Which seems only fair, considering that it was, after all, the city's huge volume of recycling that was contributing to the Bolm Road mess. After the fire, the City Council passed a resolution promising to relocate BFI "to a site that is out of proximity to neighborhoods." Kensington Park neighbors are counting on that resolution, along with other evidence, to buttress their argument against BFI moving to a 9.5-acre site that pushes up against their property.
"We don't want to be confrontational," says resident Jack Howison. "We want to turn this into a winning situation for everybody." By "winning situation," Howison means that BFI should find someplace else to relocate, away from any neighborhood. While Winnebago Lane and its adjoining streets are zoned Light Industrial, Howison says BFI presents more of a danger to residents than do their other neighbors, such as the Calcasieu Lumber Co. on Burleson Road. "There's issues of fire and safety, proximity to the neighborhood, quality of life, and environmental hazards," Howison says. Kensington Park, he notes, "is a unique, beautiful spot" with natural ponds fed by Todd Parker Springs, which flow into Williamson Creek and then on to McKinney Falls.
Rick Carpenter, a BFI regional manager, acknowledges that his company is the "bad guy" in this situation. "The bottom line is, they don't want us there. Period," he says. But Carpenter adds that BFI is making a good-faith effort to address neighborhood concerns. For one thing, he says, all the recycling material -- primarily paper and cardboard -- will be stored in a fully enclosed building, unlike the Bolm Road facility. For another, a buffer zone has already been extended to 250 feet. While Carpenter allows that the new site "is not as centrally located as we would have liked," he says there was no other viable property available that had everything BFI needs to run its shop: a rail line, city utilities, and a major highway nearby.
At any rate, Carpenter says it was the city that suggested the Winnebago Lane site, along with a few other locations, during condemnation proceedings. "I wasn't even aware the property was available," Carpenter says. "I didn't know it existed until I rented a helicopter and flew over it while I was doing a site search." Assistant City Manager Marcia Conner, who is overseeing the BFI relocation on the city's end, did not return a phone call by press time.

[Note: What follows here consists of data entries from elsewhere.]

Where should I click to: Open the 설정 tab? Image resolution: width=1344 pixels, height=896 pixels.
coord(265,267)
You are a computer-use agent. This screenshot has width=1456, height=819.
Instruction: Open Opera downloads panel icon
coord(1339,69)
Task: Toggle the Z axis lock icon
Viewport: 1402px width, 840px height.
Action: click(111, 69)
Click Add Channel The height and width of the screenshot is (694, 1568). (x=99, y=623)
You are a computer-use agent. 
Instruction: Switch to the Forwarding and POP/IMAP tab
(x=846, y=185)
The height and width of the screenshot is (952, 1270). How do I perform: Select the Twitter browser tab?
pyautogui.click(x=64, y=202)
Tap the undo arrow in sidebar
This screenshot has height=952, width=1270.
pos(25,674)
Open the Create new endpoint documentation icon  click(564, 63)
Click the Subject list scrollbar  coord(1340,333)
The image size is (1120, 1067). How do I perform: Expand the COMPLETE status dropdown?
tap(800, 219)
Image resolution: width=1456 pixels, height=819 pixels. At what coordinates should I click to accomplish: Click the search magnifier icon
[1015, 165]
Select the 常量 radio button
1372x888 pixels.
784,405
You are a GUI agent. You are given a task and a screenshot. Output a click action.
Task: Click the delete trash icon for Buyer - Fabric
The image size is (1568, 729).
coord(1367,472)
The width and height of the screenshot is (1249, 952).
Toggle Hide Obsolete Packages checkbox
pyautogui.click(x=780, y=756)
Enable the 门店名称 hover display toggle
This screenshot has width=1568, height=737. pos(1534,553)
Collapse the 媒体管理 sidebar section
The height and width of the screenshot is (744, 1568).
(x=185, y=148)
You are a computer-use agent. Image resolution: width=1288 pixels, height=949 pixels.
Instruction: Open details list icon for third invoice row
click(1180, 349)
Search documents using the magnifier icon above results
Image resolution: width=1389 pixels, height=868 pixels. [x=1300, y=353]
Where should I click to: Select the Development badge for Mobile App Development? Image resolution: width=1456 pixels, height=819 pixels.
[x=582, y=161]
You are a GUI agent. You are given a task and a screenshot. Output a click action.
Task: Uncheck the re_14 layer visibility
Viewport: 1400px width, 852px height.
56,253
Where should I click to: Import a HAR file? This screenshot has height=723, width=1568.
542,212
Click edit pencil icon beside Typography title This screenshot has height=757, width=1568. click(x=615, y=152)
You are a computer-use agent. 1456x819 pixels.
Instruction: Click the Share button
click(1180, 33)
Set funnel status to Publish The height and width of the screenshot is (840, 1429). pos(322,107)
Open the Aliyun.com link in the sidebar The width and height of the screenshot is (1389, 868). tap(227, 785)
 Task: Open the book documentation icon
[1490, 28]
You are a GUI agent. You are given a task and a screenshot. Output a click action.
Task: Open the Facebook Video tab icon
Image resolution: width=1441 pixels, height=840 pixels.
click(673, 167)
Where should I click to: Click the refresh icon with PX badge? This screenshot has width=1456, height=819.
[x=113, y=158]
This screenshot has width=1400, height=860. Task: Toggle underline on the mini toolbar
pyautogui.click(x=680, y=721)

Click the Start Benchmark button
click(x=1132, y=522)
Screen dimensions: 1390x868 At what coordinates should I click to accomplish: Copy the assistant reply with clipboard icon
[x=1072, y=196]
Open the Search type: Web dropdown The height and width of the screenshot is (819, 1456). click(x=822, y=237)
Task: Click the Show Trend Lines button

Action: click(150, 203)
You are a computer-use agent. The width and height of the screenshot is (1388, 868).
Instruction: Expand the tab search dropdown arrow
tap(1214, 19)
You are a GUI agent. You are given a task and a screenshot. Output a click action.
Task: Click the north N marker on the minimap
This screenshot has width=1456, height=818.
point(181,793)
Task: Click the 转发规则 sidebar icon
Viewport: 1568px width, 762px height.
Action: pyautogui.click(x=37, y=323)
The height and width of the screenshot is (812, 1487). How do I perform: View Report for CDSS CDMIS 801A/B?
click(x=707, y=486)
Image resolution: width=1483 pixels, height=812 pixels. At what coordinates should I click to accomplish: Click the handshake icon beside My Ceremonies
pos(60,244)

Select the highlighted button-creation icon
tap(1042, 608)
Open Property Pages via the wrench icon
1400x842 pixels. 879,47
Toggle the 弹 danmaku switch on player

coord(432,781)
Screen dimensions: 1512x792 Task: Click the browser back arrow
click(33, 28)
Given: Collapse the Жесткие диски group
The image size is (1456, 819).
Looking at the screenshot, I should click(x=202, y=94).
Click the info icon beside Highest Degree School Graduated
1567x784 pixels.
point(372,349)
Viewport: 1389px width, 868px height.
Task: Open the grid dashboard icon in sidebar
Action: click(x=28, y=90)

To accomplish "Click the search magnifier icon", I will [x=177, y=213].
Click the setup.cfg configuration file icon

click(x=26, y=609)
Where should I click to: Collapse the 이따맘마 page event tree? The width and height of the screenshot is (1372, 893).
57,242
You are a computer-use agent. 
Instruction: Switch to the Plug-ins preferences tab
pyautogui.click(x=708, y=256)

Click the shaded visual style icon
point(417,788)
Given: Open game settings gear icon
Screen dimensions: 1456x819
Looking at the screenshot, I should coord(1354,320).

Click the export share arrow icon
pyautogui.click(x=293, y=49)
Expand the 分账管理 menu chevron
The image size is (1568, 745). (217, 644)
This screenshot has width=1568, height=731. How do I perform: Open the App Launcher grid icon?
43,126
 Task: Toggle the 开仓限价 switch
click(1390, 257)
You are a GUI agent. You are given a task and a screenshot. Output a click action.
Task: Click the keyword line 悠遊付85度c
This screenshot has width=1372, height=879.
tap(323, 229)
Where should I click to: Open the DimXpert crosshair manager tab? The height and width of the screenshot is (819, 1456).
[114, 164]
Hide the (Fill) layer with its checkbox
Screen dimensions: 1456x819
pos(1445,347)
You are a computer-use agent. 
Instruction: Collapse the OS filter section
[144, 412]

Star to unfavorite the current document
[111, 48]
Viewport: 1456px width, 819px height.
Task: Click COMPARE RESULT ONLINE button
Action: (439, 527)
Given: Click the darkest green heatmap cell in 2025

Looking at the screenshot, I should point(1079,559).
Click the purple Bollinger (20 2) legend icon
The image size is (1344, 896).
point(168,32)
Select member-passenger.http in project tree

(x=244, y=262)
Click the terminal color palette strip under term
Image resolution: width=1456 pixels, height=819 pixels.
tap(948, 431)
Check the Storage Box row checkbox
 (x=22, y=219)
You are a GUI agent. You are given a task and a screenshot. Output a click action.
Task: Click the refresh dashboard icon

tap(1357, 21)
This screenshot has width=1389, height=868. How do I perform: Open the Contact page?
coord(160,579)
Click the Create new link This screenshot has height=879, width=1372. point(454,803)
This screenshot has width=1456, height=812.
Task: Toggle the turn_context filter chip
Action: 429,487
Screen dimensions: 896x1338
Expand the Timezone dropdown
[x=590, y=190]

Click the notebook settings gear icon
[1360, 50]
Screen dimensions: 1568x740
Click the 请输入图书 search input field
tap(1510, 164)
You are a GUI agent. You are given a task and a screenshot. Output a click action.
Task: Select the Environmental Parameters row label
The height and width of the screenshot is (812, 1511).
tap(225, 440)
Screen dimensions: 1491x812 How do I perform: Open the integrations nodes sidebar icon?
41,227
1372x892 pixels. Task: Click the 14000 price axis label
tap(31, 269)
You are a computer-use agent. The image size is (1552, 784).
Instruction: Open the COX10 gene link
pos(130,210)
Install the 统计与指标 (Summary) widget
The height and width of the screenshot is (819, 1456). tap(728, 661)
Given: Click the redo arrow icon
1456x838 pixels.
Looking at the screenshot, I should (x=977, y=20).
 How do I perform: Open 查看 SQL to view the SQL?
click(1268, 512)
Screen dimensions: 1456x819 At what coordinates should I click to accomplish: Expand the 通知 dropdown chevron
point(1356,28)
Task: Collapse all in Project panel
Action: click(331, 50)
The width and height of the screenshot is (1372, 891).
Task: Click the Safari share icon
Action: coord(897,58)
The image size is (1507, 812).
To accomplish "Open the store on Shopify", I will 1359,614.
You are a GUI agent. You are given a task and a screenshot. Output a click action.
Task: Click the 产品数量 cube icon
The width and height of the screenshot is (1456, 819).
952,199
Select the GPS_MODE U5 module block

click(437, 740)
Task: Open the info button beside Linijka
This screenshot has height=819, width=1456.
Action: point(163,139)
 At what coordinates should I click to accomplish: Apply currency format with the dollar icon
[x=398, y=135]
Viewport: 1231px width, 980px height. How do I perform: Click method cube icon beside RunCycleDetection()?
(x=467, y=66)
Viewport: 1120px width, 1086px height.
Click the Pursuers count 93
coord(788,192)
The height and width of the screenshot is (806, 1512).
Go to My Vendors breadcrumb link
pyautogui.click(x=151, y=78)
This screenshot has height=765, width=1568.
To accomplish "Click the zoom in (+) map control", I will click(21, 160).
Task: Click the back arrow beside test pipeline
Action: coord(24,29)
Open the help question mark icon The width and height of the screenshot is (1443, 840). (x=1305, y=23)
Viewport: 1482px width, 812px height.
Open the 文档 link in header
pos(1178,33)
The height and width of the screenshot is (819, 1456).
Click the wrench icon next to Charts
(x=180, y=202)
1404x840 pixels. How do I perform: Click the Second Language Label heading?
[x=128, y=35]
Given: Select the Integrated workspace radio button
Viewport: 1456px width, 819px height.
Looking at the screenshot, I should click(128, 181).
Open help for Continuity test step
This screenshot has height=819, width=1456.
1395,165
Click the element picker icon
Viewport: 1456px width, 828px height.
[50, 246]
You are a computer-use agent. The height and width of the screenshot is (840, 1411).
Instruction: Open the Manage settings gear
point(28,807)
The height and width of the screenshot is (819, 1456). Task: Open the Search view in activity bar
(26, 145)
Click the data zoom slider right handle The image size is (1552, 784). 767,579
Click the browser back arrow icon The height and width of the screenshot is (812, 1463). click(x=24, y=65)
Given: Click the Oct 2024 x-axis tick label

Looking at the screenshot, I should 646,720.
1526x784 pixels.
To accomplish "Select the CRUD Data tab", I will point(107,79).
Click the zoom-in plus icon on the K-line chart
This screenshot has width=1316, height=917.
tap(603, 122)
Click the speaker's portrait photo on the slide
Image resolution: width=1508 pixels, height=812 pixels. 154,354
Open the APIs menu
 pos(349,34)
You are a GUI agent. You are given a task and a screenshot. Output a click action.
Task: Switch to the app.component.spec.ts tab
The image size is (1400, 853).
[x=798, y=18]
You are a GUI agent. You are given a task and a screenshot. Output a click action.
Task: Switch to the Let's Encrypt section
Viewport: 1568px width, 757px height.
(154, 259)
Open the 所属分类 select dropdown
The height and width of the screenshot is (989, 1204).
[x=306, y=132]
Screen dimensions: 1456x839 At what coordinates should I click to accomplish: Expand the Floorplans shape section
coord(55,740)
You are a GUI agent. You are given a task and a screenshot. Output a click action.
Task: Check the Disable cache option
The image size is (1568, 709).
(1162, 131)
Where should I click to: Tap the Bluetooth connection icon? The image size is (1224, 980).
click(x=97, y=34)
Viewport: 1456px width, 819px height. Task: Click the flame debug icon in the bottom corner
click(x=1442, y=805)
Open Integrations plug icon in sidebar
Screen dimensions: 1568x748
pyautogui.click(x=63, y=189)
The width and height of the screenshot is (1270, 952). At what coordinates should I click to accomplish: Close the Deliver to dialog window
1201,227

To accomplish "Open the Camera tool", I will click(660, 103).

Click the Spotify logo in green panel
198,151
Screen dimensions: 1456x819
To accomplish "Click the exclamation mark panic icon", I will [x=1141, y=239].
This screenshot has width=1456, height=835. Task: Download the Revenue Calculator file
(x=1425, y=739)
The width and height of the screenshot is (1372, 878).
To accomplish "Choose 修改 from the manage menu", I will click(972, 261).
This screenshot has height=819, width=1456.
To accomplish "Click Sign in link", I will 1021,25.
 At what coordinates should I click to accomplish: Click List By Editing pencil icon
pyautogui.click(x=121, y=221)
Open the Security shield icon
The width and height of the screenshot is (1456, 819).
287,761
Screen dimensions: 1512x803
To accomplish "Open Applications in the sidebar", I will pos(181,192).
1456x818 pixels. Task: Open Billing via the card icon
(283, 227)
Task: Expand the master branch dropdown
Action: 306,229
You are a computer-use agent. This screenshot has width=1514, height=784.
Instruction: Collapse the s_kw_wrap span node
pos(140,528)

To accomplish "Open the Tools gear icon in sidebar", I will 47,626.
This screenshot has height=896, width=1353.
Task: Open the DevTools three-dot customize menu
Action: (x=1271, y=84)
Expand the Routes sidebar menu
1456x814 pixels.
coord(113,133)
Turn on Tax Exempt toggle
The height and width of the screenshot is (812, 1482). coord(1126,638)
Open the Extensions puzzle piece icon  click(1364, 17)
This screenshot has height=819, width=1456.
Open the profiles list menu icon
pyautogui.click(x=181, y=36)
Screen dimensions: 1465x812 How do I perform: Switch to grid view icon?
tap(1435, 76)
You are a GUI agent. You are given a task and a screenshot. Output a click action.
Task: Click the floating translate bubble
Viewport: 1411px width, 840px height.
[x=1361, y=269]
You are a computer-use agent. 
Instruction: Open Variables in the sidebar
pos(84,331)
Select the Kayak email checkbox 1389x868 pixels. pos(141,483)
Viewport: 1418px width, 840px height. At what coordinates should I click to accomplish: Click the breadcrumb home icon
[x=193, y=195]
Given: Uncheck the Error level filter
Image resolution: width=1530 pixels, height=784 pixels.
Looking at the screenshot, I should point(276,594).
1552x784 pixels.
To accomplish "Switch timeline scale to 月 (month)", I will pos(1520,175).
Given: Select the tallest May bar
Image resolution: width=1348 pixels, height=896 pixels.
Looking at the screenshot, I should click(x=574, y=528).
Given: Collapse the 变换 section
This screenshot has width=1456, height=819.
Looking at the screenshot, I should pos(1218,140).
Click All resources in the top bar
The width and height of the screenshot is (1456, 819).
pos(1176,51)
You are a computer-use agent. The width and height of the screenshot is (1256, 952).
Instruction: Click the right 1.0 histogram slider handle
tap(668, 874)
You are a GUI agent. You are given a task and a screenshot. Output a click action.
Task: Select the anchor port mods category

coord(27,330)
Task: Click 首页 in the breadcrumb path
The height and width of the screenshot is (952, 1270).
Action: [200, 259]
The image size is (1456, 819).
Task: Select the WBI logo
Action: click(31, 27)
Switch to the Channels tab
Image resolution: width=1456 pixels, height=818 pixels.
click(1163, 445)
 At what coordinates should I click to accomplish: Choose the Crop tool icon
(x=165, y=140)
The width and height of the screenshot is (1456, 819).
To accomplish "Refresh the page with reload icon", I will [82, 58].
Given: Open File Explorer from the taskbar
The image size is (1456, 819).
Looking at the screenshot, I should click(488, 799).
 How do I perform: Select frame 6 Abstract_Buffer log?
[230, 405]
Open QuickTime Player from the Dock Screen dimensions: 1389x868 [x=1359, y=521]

As the situation now stands, BFI is once again at the mercy of the city. The company is awaiting administrative site-plan approval from the city Development Review and Inspection Department, as well as the Board of Adjustment's okay on two variances: one that would allow the company to reduce the required number of parking spaces to 40, and another to build closer to the rail line, or spur, which juts out from the main Union Pacific tracks running alongside Burleson Road. The board, in a 4-1 vote, denied the variances in August, but will reconsider the case Oct. 9, when BFI comes back on appeal. When that happens, neighborhood opponents vow to turn out in force to oppose both the variances and the overall project.